Indeed, the developer’s planner, Gary Templeton, citing the Planning Act, stressed the development was not “premature”. How on earth was it possible for Town staff present at the Hearing not to challenge that bald statement? Of course the application is manifestly premature. The Mayor and the Regional Councillor have been in discussions about possibly acquiring the site at Mulock Drive for the proposed new GO rail station. And Metrolinx will make a decision on the location of new stations on the Barrie line early in the new year. The Town’s solicitor is silent on all this, assuring the OMB that the Townhouse application as it stands represents “good planning”.
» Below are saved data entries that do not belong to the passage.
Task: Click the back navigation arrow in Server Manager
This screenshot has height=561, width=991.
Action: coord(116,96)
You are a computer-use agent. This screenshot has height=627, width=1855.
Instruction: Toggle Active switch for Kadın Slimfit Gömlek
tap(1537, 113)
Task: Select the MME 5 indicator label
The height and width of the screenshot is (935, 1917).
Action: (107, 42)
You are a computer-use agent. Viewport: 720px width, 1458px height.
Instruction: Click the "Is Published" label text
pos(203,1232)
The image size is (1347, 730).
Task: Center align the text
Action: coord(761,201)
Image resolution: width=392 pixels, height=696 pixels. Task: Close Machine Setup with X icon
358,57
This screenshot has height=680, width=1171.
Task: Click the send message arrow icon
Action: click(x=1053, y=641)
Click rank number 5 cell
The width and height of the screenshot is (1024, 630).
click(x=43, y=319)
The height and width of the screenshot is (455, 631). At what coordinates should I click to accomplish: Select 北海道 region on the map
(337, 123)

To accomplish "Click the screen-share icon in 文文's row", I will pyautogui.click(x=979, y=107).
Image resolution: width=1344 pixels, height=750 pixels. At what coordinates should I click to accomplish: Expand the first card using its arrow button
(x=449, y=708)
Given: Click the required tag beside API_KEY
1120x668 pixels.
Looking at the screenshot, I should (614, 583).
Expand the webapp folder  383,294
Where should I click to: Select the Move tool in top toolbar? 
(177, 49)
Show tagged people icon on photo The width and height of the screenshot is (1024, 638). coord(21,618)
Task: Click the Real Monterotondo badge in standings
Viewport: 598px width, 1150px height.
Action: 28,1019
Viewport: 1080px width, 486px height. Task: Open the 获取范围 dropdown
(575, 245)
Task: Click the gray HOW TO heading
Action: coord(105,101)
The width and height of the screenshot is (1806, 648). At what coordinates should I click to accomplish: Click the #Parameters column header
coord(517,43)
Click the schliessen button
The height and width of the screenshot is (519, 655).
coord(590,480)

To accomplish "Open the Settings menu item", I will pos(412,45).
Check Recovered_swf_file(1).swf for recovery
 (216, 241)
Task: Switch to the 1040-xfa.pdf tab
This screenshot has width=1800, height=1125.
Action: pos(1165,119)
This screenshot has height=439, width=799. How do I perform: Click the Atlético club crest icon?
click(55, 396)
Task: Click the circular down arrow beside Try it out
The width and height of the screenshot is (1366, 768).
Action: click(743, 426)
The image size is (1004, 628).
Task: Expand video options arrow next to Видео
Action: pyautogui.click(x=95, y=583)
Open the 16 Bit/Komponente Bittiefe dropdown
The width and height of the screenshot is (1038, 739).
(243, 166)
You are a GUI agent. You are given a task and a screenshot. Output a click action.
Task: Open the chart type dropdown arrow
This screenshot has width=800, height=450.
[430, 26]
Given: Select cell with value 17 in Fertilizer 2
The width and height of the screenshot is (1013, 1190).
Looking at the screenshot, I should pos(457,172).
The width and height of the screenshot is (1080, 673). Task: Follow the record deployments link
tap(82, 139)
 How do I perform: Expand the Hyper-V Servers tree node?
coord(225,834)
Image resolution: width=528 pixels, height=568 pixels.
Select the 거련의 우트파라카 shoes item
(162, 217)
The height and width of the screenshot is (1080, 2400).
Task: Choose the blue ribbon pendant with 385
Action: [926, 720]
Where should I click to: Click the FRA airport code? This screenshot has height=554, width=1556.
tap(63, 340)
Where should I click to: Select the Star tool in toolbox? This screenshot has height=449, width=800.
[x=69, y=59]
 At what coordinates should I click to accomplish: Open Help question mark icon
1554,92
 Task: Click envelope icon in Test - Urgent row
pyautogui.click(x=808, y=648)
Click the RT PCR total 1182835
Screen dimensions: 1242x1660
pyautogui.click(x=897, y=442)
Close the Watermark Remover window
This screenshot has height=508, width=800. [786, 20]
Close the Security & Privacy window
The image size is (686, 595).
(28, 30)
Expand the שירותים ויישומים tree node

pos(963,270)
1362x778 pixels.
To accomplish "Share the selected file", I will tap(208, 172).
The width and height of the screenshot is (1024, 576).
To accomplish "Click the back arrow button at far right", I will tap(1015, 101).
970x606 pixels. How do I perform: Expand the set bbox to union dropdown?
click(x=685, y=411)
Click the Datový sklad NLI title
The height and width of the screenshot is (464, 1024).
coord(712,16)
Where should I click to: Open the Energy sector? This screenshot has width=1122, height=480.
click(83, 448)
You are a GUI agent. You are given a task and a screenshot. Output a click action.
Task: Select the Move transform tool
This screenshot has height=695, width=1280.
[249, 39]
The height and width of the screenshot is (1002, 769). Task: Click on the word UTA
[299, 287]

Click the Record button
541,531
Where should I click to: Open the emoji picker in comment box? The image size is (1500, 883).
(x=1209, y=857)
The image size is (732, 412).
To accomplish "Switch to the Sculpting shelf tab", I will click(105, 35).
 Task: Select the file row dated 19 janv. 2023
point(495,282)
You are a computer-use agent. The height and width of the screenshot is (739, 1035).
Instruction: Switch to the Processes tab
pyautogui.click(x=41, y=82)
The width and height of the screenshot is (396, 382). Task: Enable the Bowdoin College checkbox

Indeed, on 9 November, a mere 42 days after the OMB Hearing, Mayor Tony Van Bynen tells Leslie Woo from Metrolinx the proposed station at Mulock Drive is “a priority” for the Town.
“In my own mind the difference between a 15 minute and 30 minute service (ie from Aurora to Union Station and from Newmarket to Union during peak hours) doesn’t change the world immensely although I think eventually we’ll need to get there. But I’d rather see us easing into that, responding to the demand as we go forward.”
“But the Mulock Station I think can provide a ton of relief both for the Aurora parking, for the Newmarket parking and create more options. So that’s one item I’d like to see as a priority in terms of creating some solutions for our community and maybe extending the 15 minute service to that point.”
If the Mayor is remotely serious about reforming the OMB and giving residents a say in shaping their community he should inform the OMB that the Town is actively working to get a new GO rail station at Mulock Drive.
And if this was his view at the time of the OMB Hearing in September - that Mulock Drive was always more than a circle on a map - why didn't he simply say so?